USAA Project: CDP Hadoop to Snowflake Migration & Incremental Data Processing
Project: CDP Hadoop to Snowflake Migration & Incremental Data Processing
- Migrated historical data from CDP Hadoop Hive tables to Snowflake, converting Hive data to Parquet files format, staging on DM servers, and loading using SnowSQL COPY INTO commands .
- Developed PySpark-based data validation scripts to perform checksum validation, ensuring data consistency between source and Snowflake.
- Designed and implemented incremental ETL workflows for daily data loads from Datastage, MFP, and DL2 layers into Snowflake using DBT.

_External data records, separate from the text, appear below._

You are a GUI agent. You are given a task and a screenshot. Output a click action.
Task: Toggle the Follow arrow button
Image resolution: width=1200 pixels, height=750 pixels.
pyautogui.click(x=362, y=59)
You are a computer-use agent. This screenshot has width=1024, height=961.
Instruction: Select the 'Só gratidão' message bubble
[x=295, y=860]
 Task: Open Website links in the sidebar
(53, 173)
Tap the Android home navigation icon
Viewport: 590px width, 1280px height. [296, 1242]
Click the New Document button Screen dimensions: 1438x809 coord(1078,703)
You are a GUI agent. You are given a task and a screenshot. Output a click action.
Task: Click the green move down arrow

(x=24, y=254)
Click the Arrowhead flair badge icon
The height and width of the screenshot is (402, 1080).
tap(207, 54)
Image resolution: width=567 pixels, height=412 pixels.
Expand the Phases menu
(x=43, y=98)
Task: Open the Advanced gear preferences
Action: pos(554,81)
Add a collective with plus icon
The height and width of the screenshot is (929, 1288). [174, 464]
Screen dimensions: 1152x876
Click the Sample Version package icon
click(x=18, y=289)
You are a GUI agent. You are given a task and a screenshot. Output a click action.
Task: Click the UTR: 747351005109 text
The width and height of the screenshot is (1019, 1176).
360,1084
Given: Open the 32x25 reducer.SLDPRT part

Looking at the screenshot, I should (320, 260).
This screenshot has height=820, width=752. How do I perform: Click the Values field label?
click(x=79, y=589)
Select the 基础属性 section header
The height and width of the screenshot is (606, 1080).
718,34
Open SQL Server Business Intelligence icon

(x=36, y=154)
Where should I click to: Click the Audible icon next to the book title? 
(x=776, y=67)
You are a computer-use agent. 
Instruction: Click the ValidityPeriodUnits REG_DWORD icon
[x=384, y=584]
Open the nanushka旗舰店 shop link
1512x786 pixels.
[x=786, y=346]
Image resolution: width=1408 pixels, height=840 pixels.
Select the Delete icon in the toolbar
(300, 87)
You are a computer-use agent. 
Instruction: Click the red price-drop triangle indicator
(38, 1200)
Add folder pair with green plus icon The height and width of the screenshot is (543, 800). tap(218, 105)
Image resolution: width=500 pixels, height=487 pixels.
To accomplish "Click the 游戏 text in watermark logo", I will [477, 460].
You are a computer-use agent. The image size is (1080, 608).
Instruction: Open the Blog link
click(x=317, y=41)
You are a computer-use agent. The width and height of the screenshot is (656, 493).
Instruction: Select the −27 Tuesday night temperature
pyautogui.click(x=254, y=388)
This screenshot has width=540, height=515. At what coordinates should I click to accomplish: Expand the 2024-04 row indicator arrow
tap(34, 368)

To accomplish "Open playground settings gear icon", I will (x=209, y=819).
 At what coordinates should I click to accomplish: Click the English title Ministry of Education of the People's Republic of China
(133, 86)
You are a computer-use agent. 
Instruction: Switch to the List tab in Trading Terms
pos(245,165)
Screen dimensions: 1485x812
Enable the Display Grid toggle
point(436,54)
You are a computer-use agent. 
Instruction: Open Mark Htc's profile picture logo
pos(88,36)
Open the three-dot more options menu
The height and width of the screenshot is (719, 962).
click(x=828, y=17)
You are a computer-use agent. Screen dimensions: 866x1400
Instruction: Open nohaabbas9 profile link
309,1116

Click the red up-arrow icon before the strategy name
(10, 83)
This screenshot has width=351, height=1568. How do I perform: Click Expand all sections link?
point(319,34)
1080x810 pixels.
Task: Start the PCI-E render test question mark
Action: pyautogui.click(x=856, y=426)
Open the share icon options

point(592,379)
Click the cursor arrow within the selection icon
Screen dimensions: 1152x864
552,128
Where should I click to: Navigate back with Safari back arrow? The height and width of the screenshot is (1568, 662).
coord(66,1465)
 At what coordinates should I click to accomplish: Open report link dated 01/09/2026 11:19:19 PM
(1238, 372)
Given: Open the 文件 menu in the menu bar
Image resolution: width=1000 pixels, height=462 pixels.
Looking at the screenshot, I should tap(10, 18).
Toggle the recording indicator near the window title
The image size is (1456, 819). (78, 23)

- Built Type 1 & Type 2 Slowly Changing Dimensions (SCD) in DBT for handling historical data and maintaining accurate dimension tables.
- Developed reusable DBT macros for SCD logic and applied across multiple models to ensure consistency and reusability.
- Processed semi-structured data (JSON) from DL2 layer and transformed into DL3 layer using DBT models for business reporting.
- Created and optimized data models in DBT aligned with business requirements, improving transformation accuracy and maintainability.
- Designed and scheduled dbt jobs using Talend batch, integrated with Control-M for automated orchestration and efficient execution.
- Automated Hadoop file transfer to Box using Python and Shell scripts, ensuring secure and reliable movement of large datasets.
Tech Stack: Hadoop, Hive, Unix(shell Scripting)Python, PySpark, Snowflake, DBT, Control-M, SnowSQL.